One year ago it appeared the Fed was prepared to start raising interest rates as the economy looked like it was starting to walk instead of crawl. Investors were looking at a July rate bump then later in September and October and surely by December of 2015 the Federal Funds rate – the rate banks charge one another for short-term, overnight lending- would be closer to 1.25%. Today it’s at 0.50% with a new round of two-day meeting of the FOMC starting today. Will the Fed move? Does it matter?

Okay, let’s consider a few observations. The Fed Funds rate has effectively been held at zero for what, years? Prior to a 0.25% hike last December the last time the Fed Funds rate was increased was a decade ago. But consider the rate bump last December, what happened? It’s hard to make a direct correlation between borrowing costs of banks and stocks but at one time the Dow was above 18000 for a relatively extended period before heading below 16000 earlier this year. Today, the Dow is just above 17000 and is tracking the price of oil more than anything else. If the Fed did increase rates by another 0.25% what might happen?

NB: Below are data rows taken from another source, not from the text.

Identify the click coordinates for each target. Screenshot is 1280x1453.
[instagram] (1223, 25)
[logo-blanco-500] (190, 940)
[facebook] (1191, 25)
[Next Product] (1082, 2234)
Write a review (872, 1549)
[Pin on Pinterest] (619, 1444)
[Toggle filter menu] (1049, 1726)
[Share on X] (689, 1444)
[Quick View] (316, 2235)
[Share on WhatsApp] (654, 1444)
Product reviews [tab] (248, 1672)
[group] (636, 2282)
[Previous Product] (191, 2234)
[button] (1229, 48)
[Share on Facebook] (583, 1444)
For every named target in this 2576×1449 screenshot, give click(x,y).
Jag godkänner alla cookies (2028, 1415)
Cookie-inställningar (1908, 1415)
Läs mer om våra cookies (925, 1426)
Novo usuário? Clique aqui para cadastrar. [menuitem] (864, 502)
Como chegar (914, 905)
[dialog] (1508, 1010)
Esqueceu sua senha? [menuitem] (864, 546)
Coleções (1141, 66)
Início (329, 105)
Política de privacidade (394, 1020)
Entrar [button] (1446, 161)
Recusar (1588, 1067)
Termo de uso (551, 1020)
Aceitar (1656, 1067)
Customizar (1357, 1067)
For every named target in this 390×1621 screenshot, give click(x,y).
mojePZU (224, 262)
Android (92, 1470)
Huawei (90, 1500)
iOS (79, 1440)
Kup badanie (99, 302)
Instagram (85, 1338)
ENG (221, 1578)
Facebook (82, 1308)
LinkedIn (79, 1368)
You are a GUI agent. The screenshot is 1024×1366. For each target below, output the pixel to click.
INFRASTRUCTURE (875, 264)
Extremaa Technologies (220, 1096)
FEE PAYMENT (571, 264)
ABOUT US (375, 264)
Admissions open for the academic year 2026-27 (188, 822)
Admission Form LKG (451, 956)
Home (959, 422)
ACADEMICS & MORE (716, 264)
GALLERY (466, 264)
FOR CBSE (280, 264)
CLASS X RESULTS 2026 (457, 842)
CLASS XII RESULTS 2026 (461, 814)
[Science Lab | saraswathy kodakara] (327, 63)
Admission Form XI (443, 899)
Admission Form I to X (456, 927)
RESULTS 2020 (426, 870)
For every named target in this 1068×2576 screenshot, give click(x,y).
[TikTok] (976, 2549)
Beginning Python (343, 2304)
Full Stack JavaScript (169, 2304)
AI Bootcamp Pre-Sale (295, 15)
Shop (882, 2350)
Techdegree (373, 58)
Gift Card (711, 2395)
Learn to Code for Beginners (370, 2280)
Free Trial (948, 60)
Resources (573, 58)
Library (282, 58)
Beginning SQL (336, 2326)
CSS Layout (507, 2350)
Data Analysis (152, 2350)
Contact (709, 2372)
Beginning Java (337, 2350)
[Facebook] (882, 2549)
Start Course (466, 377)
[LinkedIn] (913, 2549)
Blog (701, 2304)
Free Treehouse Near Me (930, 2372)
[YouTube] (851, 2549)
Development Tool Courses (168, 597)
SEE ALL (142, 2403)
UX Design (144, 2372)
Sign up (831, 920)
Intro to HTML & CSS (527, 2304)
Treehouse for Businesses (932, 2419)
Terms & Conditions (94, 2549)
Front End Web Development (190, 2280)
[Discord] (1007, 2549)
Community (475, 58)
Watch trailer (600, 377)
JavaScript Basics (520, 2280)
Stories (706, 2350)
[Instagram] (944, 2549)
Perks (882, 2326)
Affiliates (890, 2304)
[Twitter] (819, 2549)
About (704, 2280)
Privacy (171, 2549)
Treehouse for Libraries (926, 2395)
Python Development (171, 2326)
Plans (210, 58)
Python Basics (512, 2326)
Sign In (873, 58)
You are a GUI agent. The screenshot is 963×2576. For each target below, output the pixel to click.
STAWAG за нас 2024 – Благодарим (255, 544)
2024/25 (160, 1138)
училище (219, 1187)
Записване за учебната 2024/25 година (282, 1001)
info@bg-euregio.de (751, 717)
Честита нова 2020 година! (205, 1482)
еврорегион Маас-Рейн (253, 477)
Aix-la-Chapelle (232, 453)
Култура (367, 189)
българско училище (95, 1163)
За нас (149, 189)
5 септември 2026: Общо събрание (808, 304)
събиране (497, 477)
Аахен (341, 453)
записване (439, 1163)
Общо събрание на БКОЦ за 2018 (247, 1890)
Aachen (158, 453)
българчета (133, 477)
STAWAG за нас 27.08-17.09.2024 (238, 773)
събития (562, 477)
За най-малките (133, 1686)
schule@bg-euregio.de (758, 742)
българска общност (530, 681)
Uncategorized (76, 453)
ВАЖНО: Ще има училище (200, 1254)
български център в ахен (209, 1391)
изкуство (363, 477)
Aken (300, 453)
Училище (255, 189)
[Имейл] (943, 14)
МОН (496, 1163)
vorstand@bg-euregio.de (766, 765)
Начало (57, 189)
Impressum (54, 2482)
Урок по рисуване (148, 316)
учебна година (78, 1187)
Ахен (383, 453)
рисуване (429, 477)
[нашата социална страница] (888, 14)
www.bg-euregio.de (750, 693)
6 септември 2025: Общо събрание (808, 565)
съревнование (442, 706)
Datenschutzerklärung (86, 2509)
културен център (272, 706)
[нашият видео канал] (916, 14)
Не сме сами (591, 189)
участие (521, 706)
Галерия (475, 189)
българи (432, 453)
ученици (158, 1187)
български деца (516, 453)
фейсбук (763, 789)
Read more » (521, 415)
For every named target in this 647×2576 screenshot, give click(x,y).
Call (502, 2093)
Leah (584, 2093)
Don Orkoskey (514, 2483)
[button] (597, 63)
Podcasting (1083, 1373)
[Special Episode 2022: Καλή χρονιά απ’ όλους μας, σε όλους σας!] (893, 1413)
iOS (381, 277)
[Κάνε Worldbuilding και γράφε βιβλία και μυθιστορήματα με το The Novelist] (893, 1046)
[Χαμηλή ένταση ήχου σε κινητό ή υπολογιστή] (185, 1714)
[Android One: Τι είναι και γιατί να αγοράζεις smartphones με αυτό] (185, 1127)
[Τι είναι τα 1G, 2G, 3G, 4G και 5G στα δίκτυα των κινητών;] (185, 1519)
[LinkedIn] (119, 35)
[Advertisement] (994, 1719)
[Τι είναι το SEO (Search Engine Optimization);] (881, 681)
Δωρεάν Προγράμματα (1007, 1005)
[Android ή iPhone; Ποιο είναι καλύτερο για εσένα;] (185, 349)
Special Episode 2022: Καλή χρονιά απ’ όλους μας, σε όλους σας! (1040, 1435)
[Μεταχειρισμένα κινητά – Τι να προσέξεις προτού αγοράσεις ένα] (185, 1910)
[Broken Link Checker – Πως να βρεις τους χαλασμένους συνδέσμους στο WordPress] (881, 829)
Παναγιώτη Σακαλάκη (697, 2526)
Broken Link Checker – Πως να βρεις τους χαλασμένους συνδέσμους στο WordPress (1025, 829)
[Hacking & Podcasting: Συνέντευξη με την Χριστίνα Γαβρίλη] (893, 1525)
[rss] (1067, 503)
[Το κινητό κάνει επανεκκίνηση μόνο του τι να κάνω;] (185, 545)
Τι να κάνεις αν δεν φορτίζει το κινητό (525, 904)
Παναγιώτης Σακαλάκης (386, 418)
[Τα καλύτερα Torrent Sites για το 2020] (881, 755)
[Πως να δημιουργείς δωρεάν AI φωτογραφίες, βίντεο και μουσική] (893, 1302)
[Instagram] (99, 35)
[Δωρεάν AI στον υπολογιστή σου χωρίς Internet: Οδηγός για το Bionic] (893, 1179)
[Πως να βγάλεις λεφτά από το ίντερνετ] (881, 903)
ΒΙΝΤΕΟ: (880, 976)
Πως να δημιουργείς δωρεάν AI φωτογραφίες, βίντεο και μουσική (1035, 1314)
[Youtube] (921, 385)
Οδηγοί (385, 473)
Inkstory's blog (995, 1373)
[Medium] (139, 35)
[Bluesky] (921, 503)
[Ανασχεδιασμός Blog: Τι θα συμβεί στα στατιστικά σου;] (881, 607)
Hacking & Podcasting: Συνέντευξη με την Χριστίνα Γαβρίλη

The initial reaction by stocks would be a pullback as the perception is that borrowing would slow down due to the impending rise in interest rates. That’s the standard response and as such mortgage rates would soon follow suit as would most all forms of borrowing. But again, does it matter? As it relates to a mortgage for a single residential property what happens when rates go up by 0.25%? On a $200,000 30 year note the rise in payment is an earth-shattering- wait for it- $27. You can’t buy an extra-large pizza with drinks for $27. The FOMC will conclude its two day meetings tomorrow, March 16 and either the Fed will raise rates or it won’t. Either way, its’ quite possible not much will happen as a result.